● PASSAGE FOR REVIEW:
But it would be a mistake to think that this agitation is about legal classification. The social equilibrium of Rajasthan has been under considerable stress for a number of years. Three underlying trends are particularly worrying. First, many of those killed were in the age group of 16 to 25. Access to bad-quality education has created an odd social disequilibrium: youths too educated to be satisfied with their traditional status, too untrained to participate in the new economy. Government jobs matter to them precisely for this reason. That is why they feel so much is still at stake in changing their legal classification to ST. All across North India, this disquieting possibility exists. Sub-groups within the broad classifications like OBC and SC feel that benefits under those classifications are going only to a few sub-castes. This issue is going to come to the political forefront in the coming years. When these groups get minimally educated and feel cheated that their education has not equipped them for much, a social catastrophe will be in the making. It is no accident that this agitation comes at the end of the decimation of quality higher education in Rajasthan, abetted by all parties.

● DATA:
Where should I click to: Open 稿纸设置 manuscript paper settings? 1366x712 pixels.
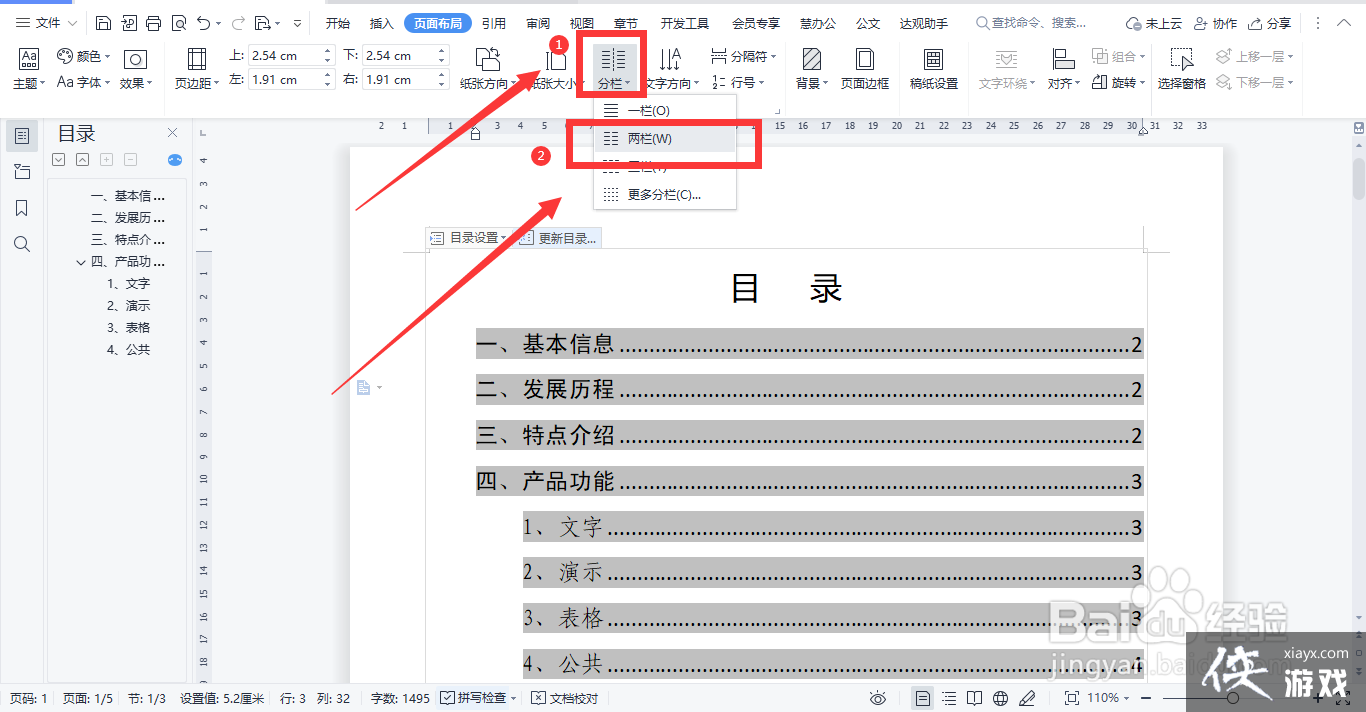point(933,68)
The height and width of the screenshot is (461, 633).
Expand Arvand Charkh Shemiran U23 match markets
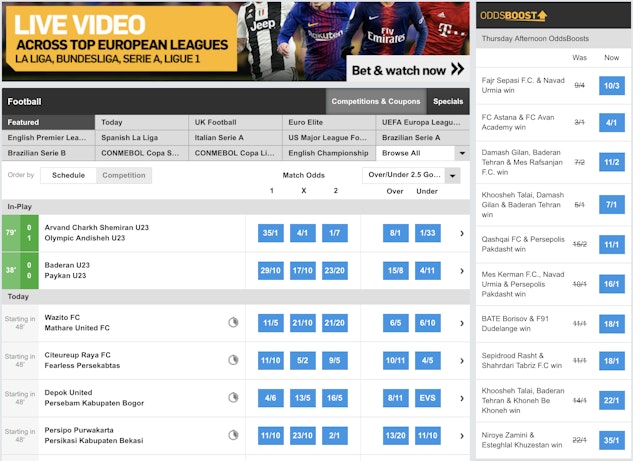[x=461, y=233]
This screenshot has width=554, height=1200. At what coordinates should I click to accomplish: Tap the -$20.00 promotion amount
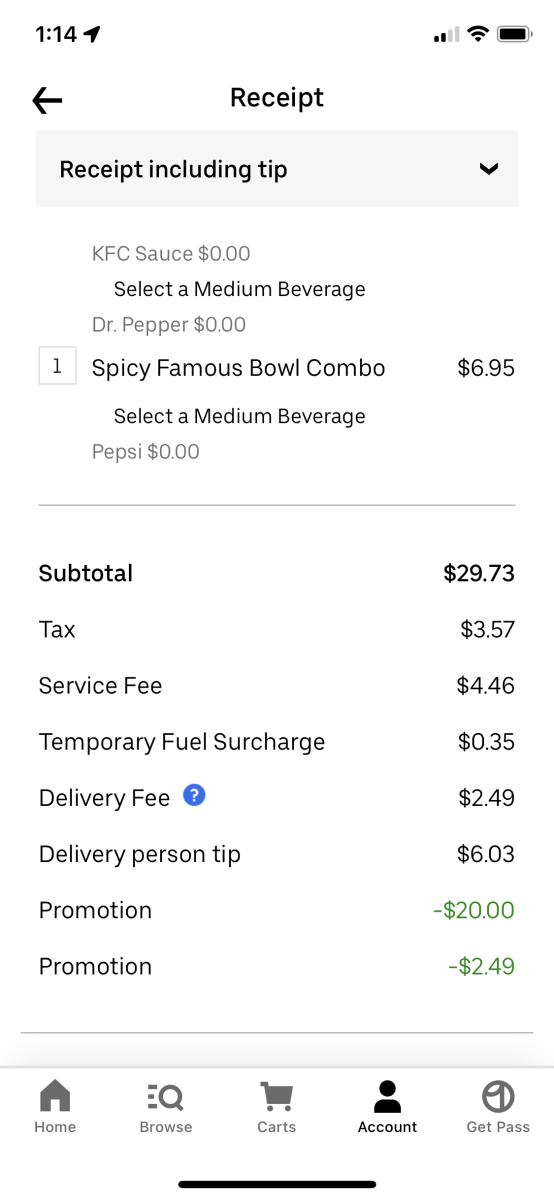point(474,910)
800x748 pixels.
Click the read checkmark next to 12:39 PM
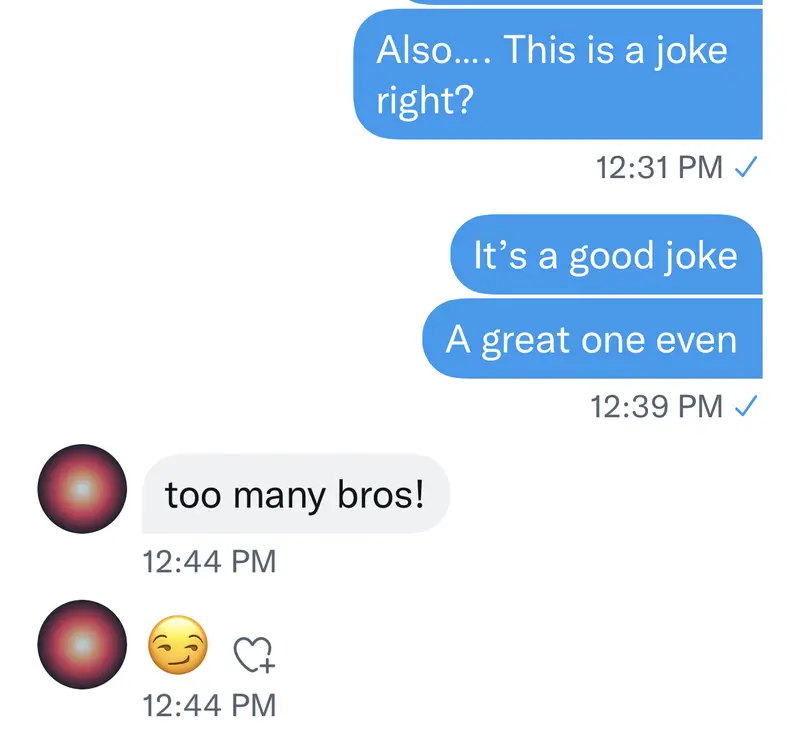744,407
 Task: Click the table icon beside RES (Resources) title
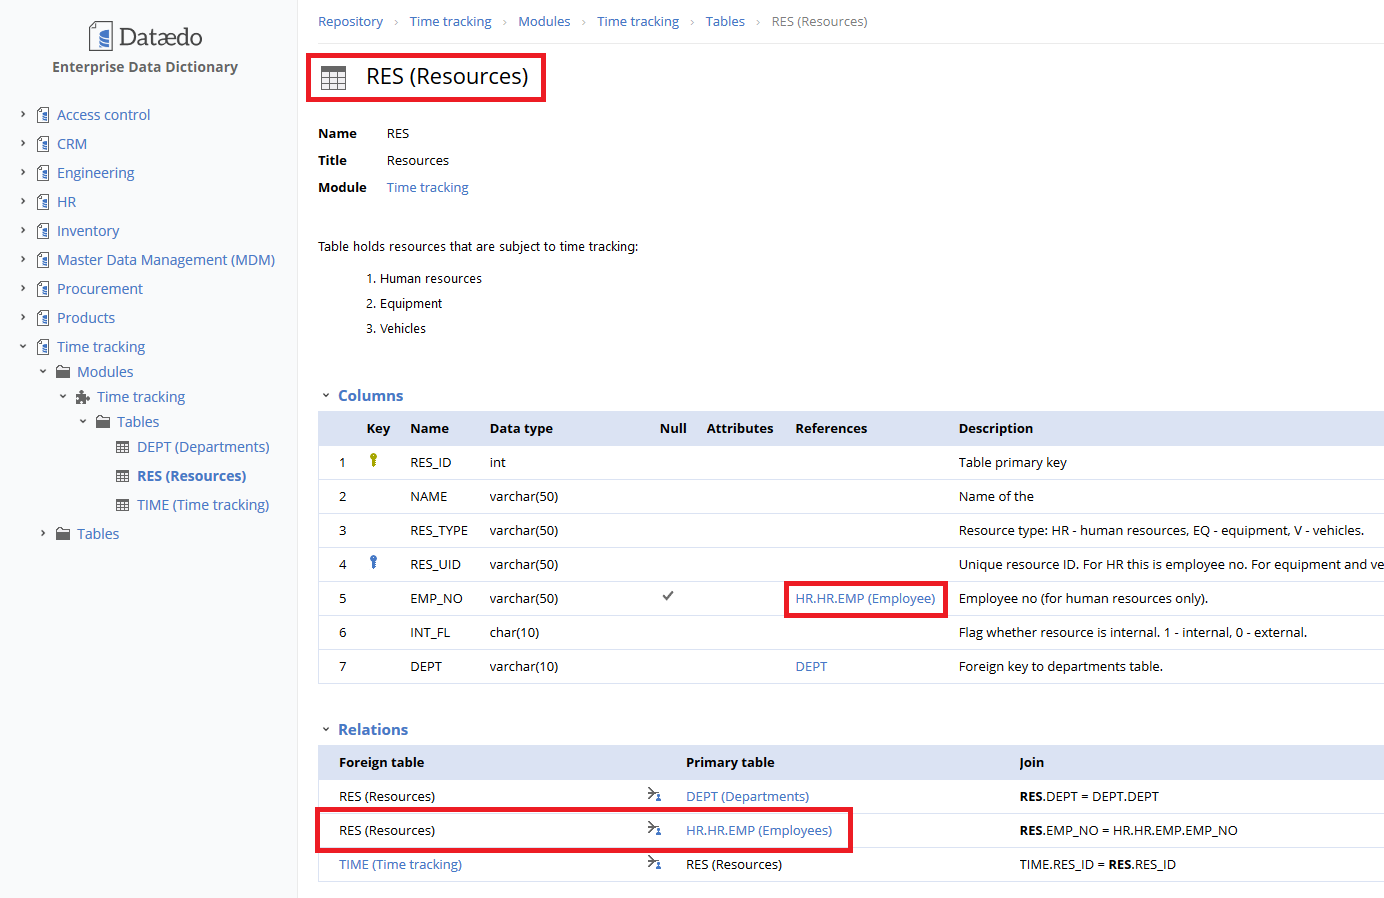click(x=333, y=77)
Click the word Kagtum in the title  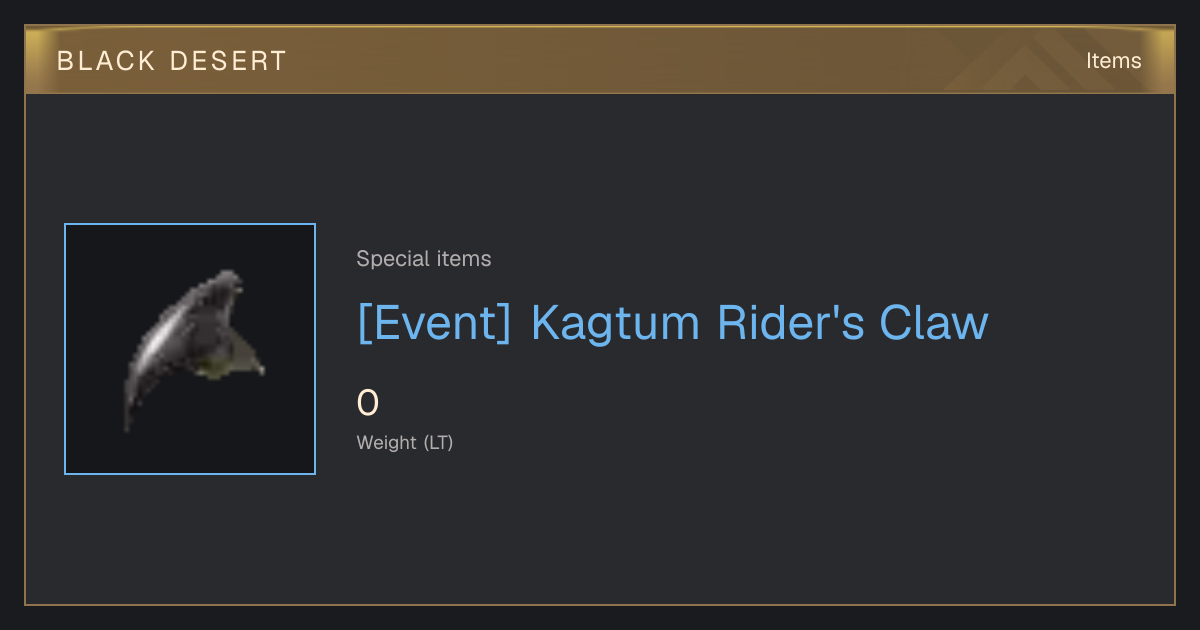(617, 323)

● PROMPT 1: In the passage on the Rajasthan agitation, what age group did many of those killed belong to?
● PROMPT 2: Continue the passage on the Rajasthan agitation from its last sentence.

● OUTPUT 1: Many of those killed were between 16 and 25 years old.

● OUTPUT 2:
Second, a slow and incipient culture of violence has been spreading through Rajasthan’s villages. Arms have become more ubiquitous, paradoxically because the few who have benefited from the increasing land values need guns to protect their new riches. But in several districts like Sawai Madhopur the state has been suffering attrition at the local level. It was perhaps symbolic that one of the first people to console the victims was a prominent local “anti-social element” to use the government’s bizarre euphemism. There are several districts in Rajasthan where the potential of recurring violence is increasing by the day: an odd combination of social discontent which can easily be hijacked by elements that are looking for a pretext to be violent.

Finally, there is an utter breakdown of the political process. Communities like the Gurjjars do not have a leadership that can take a long-term view. They feel for their community, but have no long-term vision for expanding opportunity for them. One indication of this is their harping on one theme, that the state government send a letter to the Centre recommending ST status for Gurjjars. This is not likely to end the legal issue, nor is it likely to seriously impact the spectre of alienation that hovers over the youth of the community.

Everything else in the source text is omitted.